Fig. 4. — Direct effects of 12/15-LOX-derived metabolites on retinal vasculature. A: Fluorescein angiography (FA) of normal WT mice injected intravitreally with vehicle, as a control, or 12-HETE. One week later, FA was performed to evaluate changes of retinal vasculature. The relative fluorescence intensity of FA per mouse retina was calculated by the ImageJ software then normalized as a percentage to that of vehicle-injected control, which was arbitrarily set at 100%. B: Western blot of total retinal albumin among the studied groups followed by densitometric analysis. Ratio of the albumin band intensity relative to actin for the 12-HETE-injected group was compared with the vehicle-injected control, which was arbitrarily set at 1.0. C: Western blot analysis of retinal ICAM-1, VCAM-1, CD45, and NOX2 after intraocular injection with either 12-HETE (0.1 µM), or vehicle followed by densitometric analysis. Ratios of band intensities of ICAM-1, VCAM-1, CD45, and NOX2, respectively, relative to the actin for 12-HETE-injected group were compared with the vehicle-injected control, which was arbitrarily set at 1.0. Data shown for the comparison are the mean ± SD and representative of four to six mice studied in each group.

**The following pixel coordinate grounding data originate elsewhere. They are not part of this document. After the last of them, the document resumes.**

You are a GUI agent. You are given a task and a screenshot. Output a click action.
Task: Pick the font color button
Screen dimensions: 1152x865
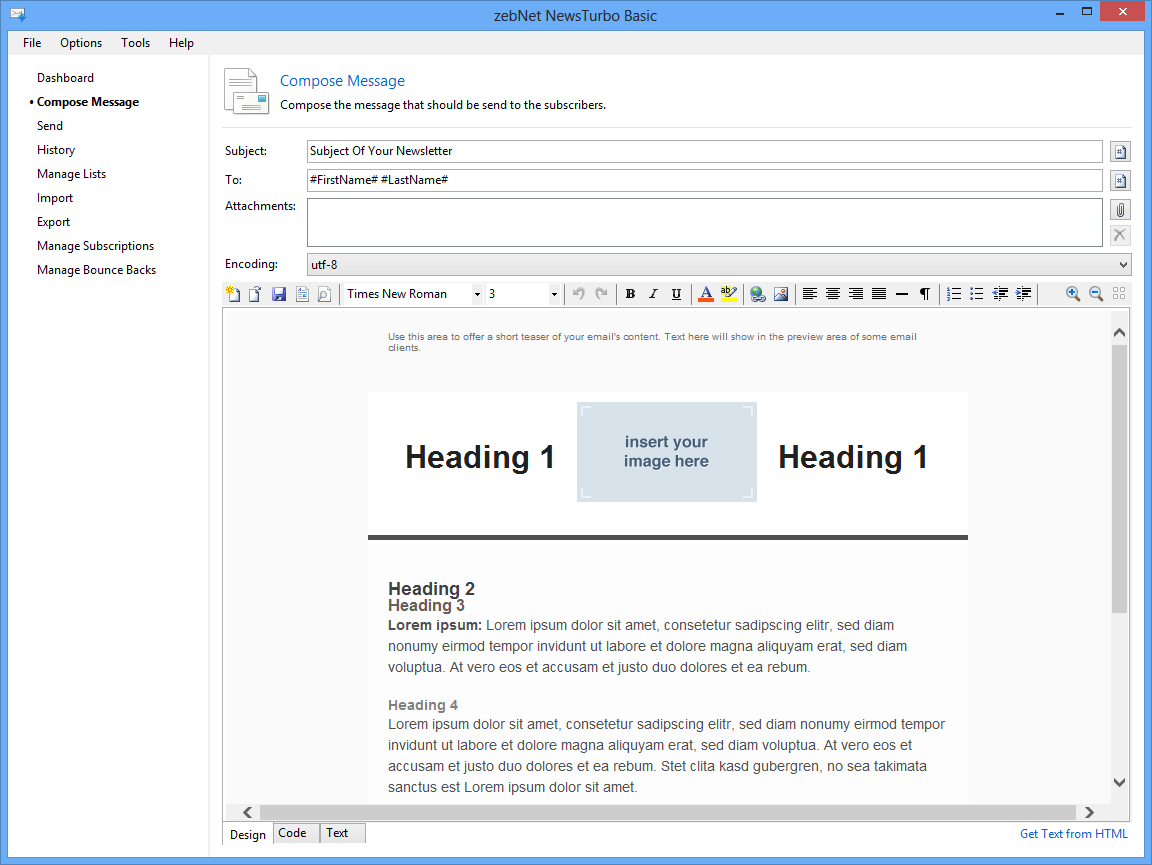(x=705, y=294)
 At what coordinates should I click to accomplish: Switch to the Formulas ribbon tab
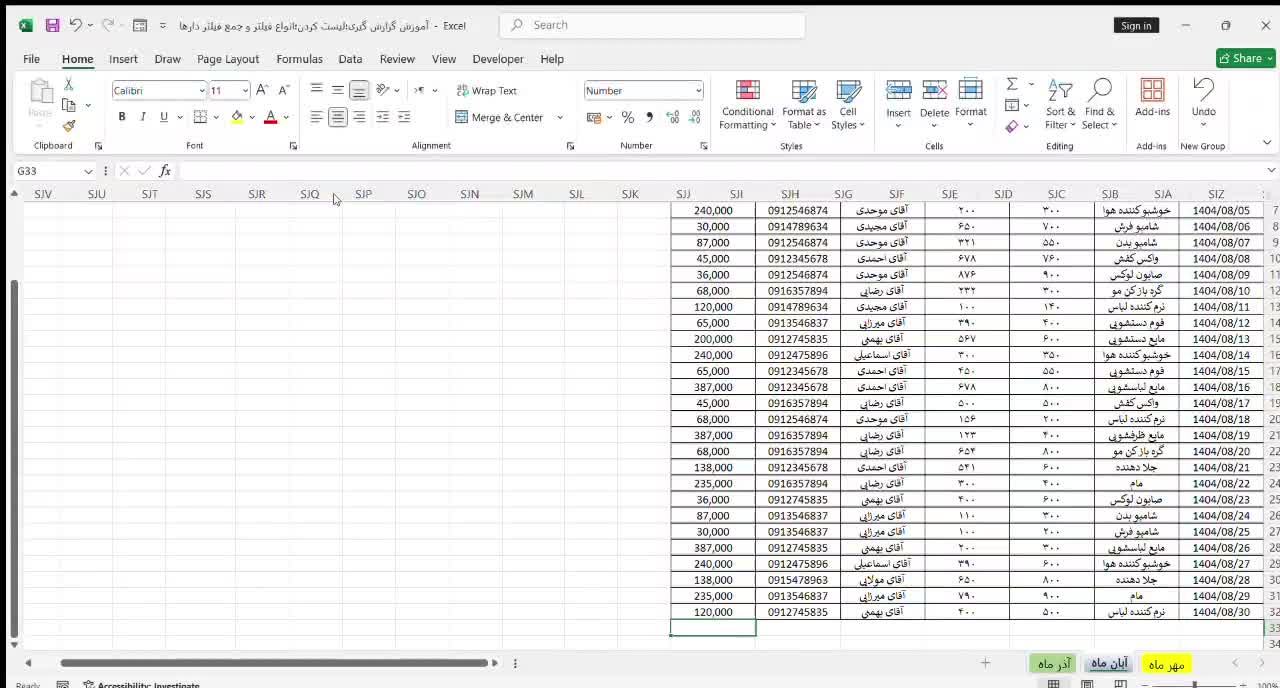[299, 59]
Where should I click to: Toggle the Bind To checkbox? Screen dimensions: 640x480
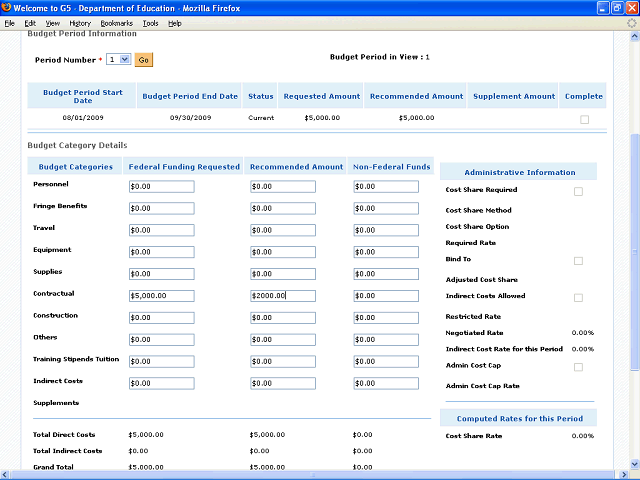tap(578, 261)
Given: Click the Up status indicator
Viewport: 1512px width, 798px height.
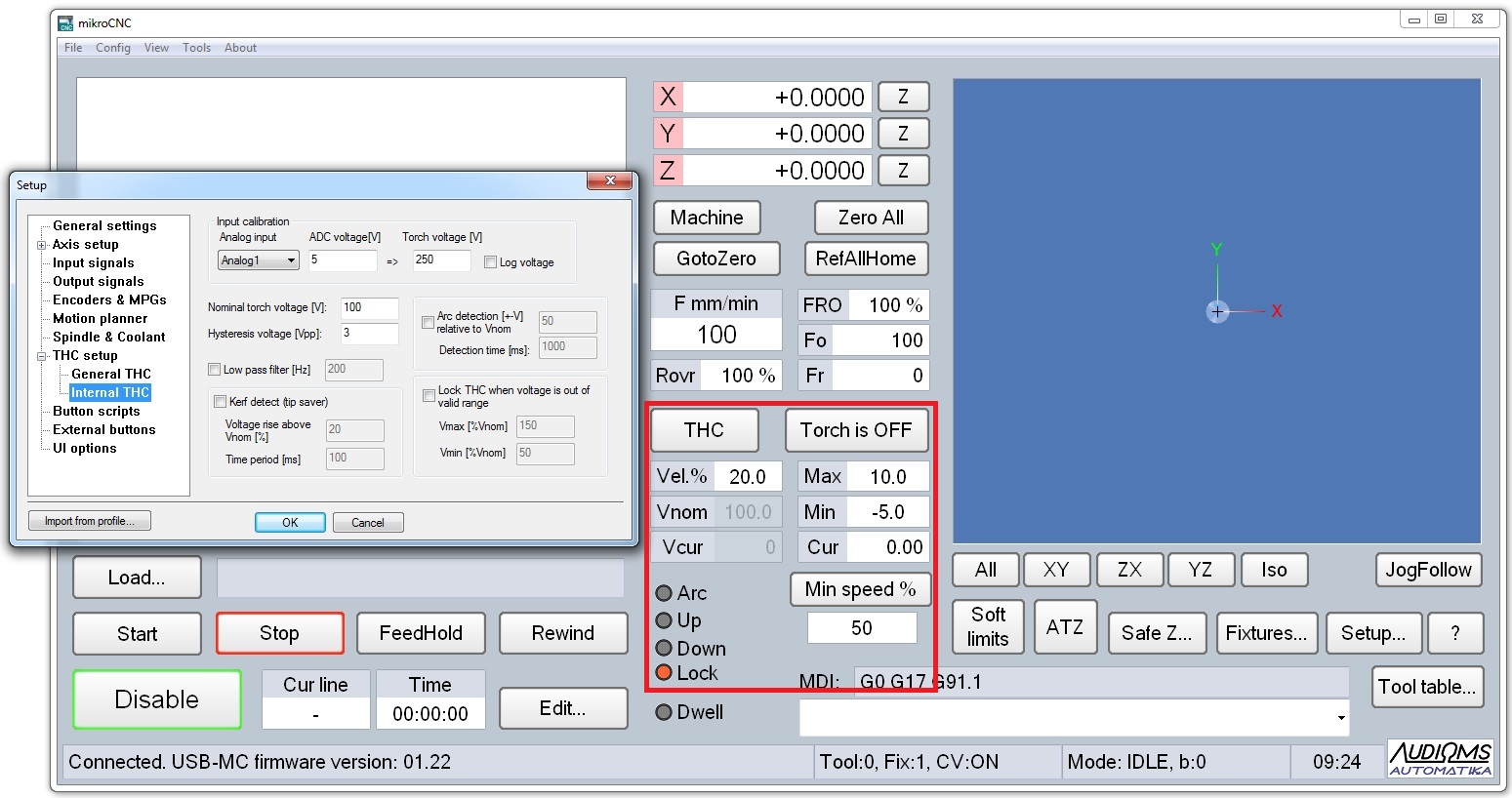Looking at the screenshot, I should pyautogui.click(x=664, y=620).
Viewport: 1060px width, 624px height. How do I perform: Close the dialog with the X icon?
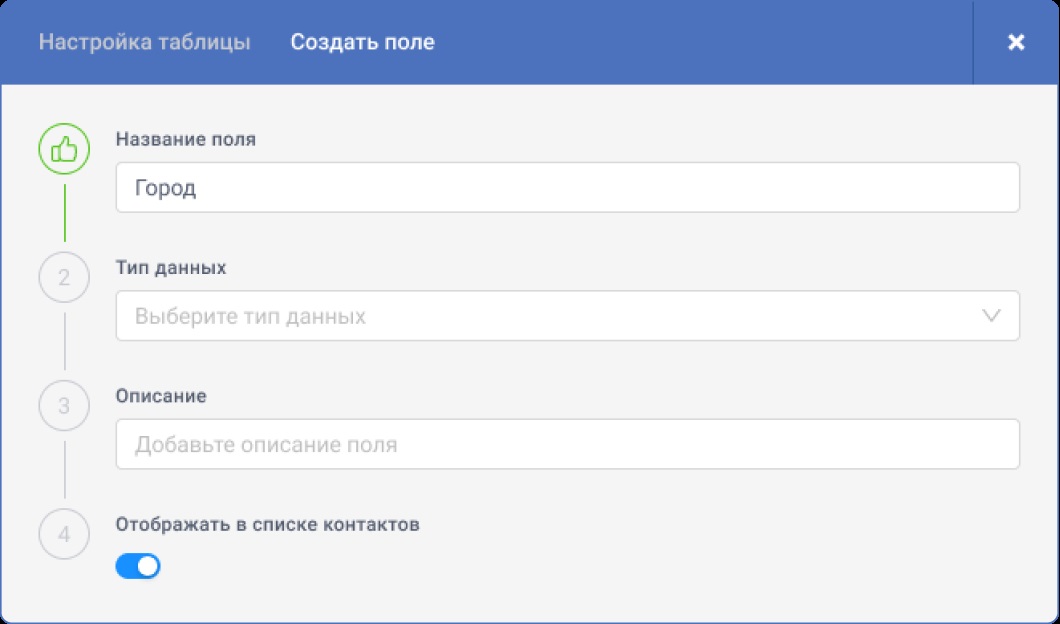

The effect of 12-HETE on retinal vasculature was characterized by a marked increase in the inflammatory response

We next sought to determine whether the deleterious effect of 12-HETE on retinal vasculature was associated with a pro-inflammatory phenotype (increased adhesion molecule expression and leukocyte adhesion). To address this point, we determined the effect of 12-HETE injection on retinal levels of ICAM-1 and VCAM-1, well-established markers of endothelial dysfunction in inflammatory conditions (35). Western blot analysis of ICAM-1 showed a 2.9-fold increase in 12-HETE-injected eyes compared with vehicle-injected contralateral eyes. Likewise, the retinal VCAM-1 level was higher (2.5-fold, P < 0.05) in 12-HETE-injected eyes than in control. Furthermore, the inflammatory response to the intravitreally injected 12-HETE was determined by leukocyte infiltration as assessed by CD45, a common inflammatory leukocyte antigen. A significant increase in CD45 immunoreactivity (1.4-fold) in the retinas of 12-HETE-injected eyes was observed compared with control (Fig. 4C).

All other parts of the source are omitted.